Amigo Flanelinha
Osvaldo Silva
Realidade das ruas em "Amigo Flanelinha" expõe exclusão social
Em "Amigo Flanelinha", Osvaldo Silva retrata de forma direta a dura realidade das crianças em situação de rua, usando a metáfora "Feito poeira na estrada" para mostrar como esses jovens são ignorados e deixados à margem da sociedade. Assim como a poeira, eles passam despercebidos, reforçando o sentimento de invisibilidade e abandono. A inspiração da música vem do cotidiano dos flanelinhas, crianças que sobrevivem limpando para-brisas nos semáforos, muitas vezes sem família, morando nas ruas e vulneráveis à dependência química.

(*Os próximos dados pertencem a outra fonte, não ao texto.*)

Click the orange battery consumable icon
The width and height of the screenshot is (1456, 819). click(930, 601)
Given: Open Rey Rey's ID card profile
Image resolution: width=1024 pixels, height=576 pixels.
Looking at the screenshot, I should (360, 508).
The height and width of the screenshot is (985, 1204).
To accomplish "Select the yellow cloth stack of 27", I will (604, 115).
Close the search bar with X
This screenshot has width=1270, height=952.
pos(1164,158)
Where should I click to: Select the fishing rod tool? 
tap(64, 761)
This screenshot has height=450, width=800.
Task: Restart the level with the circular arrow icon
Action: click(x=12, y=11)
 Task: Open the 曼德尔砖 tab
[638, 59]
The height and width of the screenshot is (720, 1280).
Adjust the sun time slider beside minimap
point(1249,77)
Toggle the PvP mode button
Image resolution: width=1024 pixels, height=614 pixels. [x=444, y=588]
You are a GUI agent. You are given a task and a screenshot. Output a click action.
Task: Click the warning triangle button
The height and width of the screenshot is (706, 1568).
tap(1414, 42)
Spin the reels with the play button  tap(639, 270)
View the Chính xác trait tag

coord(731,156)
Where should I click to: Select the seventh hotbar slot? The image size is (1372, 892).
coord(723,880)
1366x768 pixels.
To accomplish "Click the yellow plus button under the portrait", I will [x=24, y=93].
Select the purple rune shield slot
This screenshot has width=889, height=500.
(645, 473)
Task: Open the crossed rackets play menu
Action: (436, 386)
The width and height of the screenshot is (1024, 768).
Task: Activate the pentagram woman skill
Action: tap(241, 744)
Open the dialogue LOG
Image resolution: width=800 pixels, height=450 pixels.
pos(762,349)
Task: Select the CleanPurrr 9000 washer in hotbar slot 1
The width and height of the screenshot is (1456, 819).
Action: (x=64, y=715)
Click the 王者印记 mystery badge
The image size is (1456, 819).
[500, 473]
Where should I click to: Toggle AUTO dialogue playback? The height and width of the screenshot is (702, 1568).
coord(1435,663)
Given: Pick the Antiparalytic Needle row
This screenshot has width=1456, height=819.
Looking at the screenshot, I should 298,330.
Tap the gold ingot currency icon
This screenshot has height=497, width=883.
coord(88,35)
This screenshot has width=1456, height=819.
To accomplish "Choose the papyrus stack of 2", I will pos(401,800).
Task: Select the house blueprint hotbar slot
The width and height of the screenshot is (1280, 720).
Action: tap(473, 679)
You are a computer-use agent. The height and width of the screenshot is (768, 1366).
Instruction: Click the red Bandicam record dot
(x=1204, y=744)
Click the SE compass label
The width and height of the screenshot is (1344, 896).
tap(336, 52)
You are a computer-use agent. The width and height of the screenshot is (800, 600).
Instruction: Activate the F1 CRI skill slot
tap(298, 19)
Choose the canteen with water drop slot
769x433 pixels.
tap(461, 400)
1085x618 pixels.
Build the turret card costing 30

Isso se conecta aos versos "O meu sonho é ir à escola, não lavar carros e nem cheirar cola" e "As drogas me dominam, não consigo fugir", que revelam o desejo de uma vida melhor e a dificuldade de escapar do ciclo de exclusão e vícios.
A letra adota um tom sensível e realista ao narrar o encontro com o menino, destacando a empatia do narrador e o sofrimento do personagem. O pedido de dinheiro "chorando" e a frase "minha casa é a rua eu durmo nas praças" evidenciam a vulnerabilidade e o desejo de mudança. Expressões como "comendo o pão que o diabo amassou" reforçam a dureza da sobrevivência nas ruas, enquanto o sonho de estudar simboliza esperança. Ao repetir a metáfora e a história, Osvaldo Silva mostra que essa situação é comum e cotidiana, convidando o ouvinte a refletir sobre a responsabilidade social diante dessas vidas esquecidas.
O significado desta letra foi gerado automaticamente.